Inhibition of BMP signaling during gastrulation results in decreased cardiomyocyte numbers. (A–C) Lateral views of embryos exposed to dorsomorphin from 50% epiboly (B) or tailbud (C) stages until 48 h.p.f.; all images are at the same magnification. (B) Embryos treated with dorsomorphin from 50% epiboly onward lack the ventral tail fin (arrowheads), phenocopying the laf mutant body morphology. (C) Embryos treated with dorsomorphin from tailbud stage onward display mild abnormalities of the ventral tail fin (arrowheads), which is smaller in comparison to control embryos (A, arrowheads) treated with the same concentration of DMSO. (D) Quantification of cardiomyocyte number at 48 h.p.f. following dorsomorphin treatment. Graph as in Fig. 1; see also Table S2. n = 10 for control DMSO treatment, n = 10 for 50% epiboly treatment, n = 11 for tailbud treatment. (E) Quantification of cardiomyocyte number at 48 h.p.f., following heat shock of embryos carrying the transgene Tg(hsp701:dnBmpr-GFP). Control embryos were non-transgenic siblings, and heat shocks were performed at 65% epiboly, 75% epiboly, and the 8-somite stage. Graph as in Fig. 1; see also Table S3. n = 18 for non-transgenic embryos, n = 14 for heat shock at 65% epiboly, n = 17 for heat shock at 75% epiboly, and n = 17 for heat shock at the 8-somite stage. Statistically significant differences from wild-type are indicated by asterisks (p < 0.005) or carets (p < 0.05). Differences observed between the effects of dorsomorphin exposure and heat shock may be explained by differences in the strength of inhibition provided by each method.

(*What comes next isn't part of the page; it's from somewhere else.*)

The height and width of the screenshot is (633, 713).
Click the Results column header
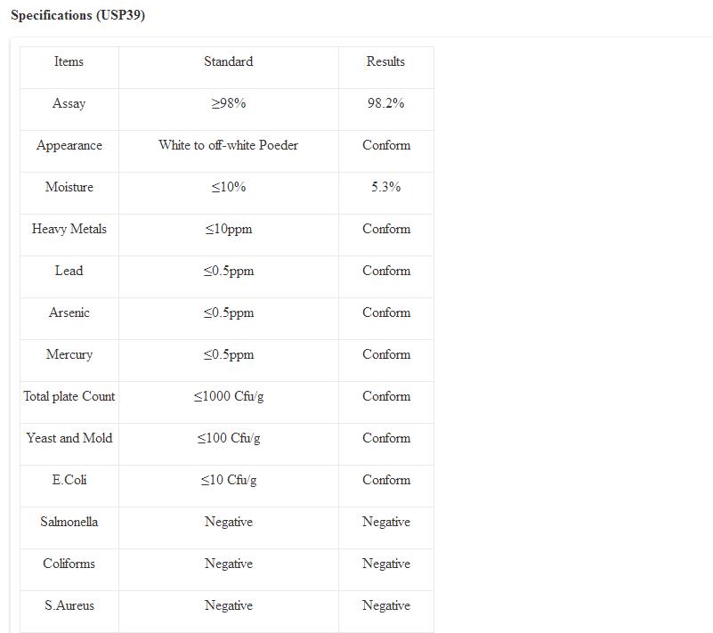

Levels of BMP signaling affect cardiomyocyte number and proportion in a dose-dependent manner. (A–C) Frontal views of hearts at 48 h.p.f.; immunofluorescence as in Fig. 1. Scale bar represents 50 μm. Hearts depict examples from (A) an alk8CA mRNA-injected embryo displaying a v2–v3 class of severely ventralized body morphology (Kishimoto et al., 1997), (B) a wild-type embryo, and (C) an alk8(K232R) mRNA-injected embryo displaying a c4 class of severely dorsalized body morphology (Mullins et al., 1996). (D) Quantification of cardiomyocytes at 48 h.p.f., following injection of alk8CA or alk8(K232R) mRNA. Injected embryos were separated into previously described phenotypic classes based on body morphology. Injection of alk8CA mRNA causes a range of ventralization classes (v2–v3, v1, and Nv, meaning normal morphology) (Kishimoto et al., 1997). Injection of alk8(K232R) mRNA causes a range of dorsalization classes (Nc, meaning normal morphology, c2–c3 and c4) (Mullins et al., 1996). Graph indicates fold difference in mean values for each phenotypic class relative to wild-type embryos.

BMP signaling is required cell autonomously for cardiomyocyte formation. (A, B) Example of transplantation results; lateral views, ventral to the top, anterior to the left. (A) Wild-type donor-derived cells expressing Tg(cmlc2:egfp) in wild-type host myocardium at 48 h.p.f. Scale bars represent 50 μm. (B) Overlay of bright-field and fluorescent images revealing that the donor-derived cells are located in the outer curvature of the ventricle. (C) Table of transplantation results indicating the frequency of myocardial contribution of wild-type donor cells or smad5 morphant donor cells in wild-type host embryos. Cells from smad5 morphant donors contribute significantly less often to myocardium than do cells from wild-type donors; asterisk indicates p < 0.05. In one example of smad5 morphant cardiomyocyte contributions, donor-derived cells were found in the ventricle; in the other example, donor-derived cells were found in both the atrium and the ventricle. (D, E) Detection of wild-type and smad5 morphant donor-derived cells in the skeletal muscle of wild-type host embryos at 48 h.p.f. by anti-fluorescein immunohistochemistry. Scale bars represents 50 μm. Lateral views, dorsal to the top, anterior to the left. (F) Table of transplantation results indicating the equivalent frequencies of skeletal muscle contribution of wild-type donor cells or smad5 morphant donor cells in wild-type host embryos. Differences between the frequency of wild-type contribution to myocardium and skeletal muscle are likely due to differences in organ field size. Since the skeletal muscle field is larger than the heart field (Kimmel et al., 1990), wild-type donor cells contribute to skeletal muscle more frequently.